"This is not just pissing. This is dissing." That's what my husband concluded when I called him over to examine my discovery that the pattern on the Oriental rug in the living room was dissolving. One sniff revealed the solvent was dog pee, and lifting up the saturated corner showed concentric rings of dried urine. I had long believed our 6-year-old beagle, Sasha, was housebroken, but it turned out she was slyly indulging in this forbidden hobby right under our less-than-keen noses.
I knew my husband was right that Sasha wasn't doing this out of physical need—I let her out about 10 times a day. It was because she had no respect for us. Where did we go wrong? She had come to us as a pathetically skittish stray from a rescue group. To compensate for her bad, but unknown, past, I tried to give her endless affection. This was getting harder to do as I started thinking of her as a bladder that barked.
And carpet-bombing was only one of our problems. Among them:
To prepare her dinner (yes, prepare) I sliced up a tube of sausage-like dog food imported from New Zealand. During this process she barked at me with such ferocity that I felt like Mel Gibson's arresting officer.
Each time any of us went to the front door, she tried to bolt onto the street—she had survived once being hit by a car and apparently wanted to try it again.

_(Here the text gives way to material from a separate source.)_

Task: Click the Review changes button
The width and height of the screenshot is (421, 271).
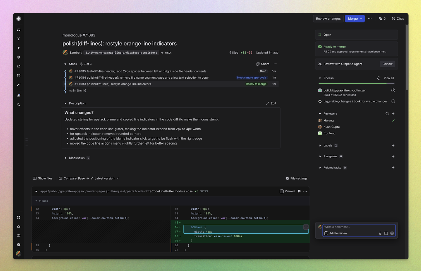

I was no longer taking her for walks, she was taking me for yanks. She wrenched my shoulder out of its socket in her relentless dash to sniff pee-mails left by other dogs.
A recent development was that during these walks, if another dog came along, she lunged and foamed at it while I assured the dog's owner, "She's really friendly!"
If I called her name, she ran in the opposite direction.
When I complained about Sasha to dog-owning friends, they encouraged me to watch the Dog Whisperer, the hit show on the National Geographic Channel. On it, Cesar Millan, a self-taught "dog psychologist," took the hardest cases—dogs so bad they were on their way to death row—and reformed them, sometimes in minutes. Millan, who also has a best-selling book, Cesar's Way, has become so famous that he's been favorably profiled in the New Yorker and scathingly attacked in a New York Times op-ed. I decided to make Millan the subject of my latest Human Guinea Pig—the column in which I try unusual, sometimes self-defeating, projects. And nothing seemed more self-defeating than trying to turn around Sasha. But following the precepts of Millan's videos and book, I would see if this new dog god could make her into a decent pet.
It wasn't as if we hadn't tried. Our first trainer was from the all-positive-reinforcement school. There were no reprimands, only rewards. Each time Sasha did something I wanted her to—sit, come, lay down, I was to give her a treat. Sasha was apparently supposed to intuit that because she didn't get a piece of liver when she peed on the rug, that rug-peeing was bad. This required a subtlety of mind Sasha lacked. I also didn't understand why it was all right to say "no" to a human child who was doing something naughty but considered abuse to say it to a dog.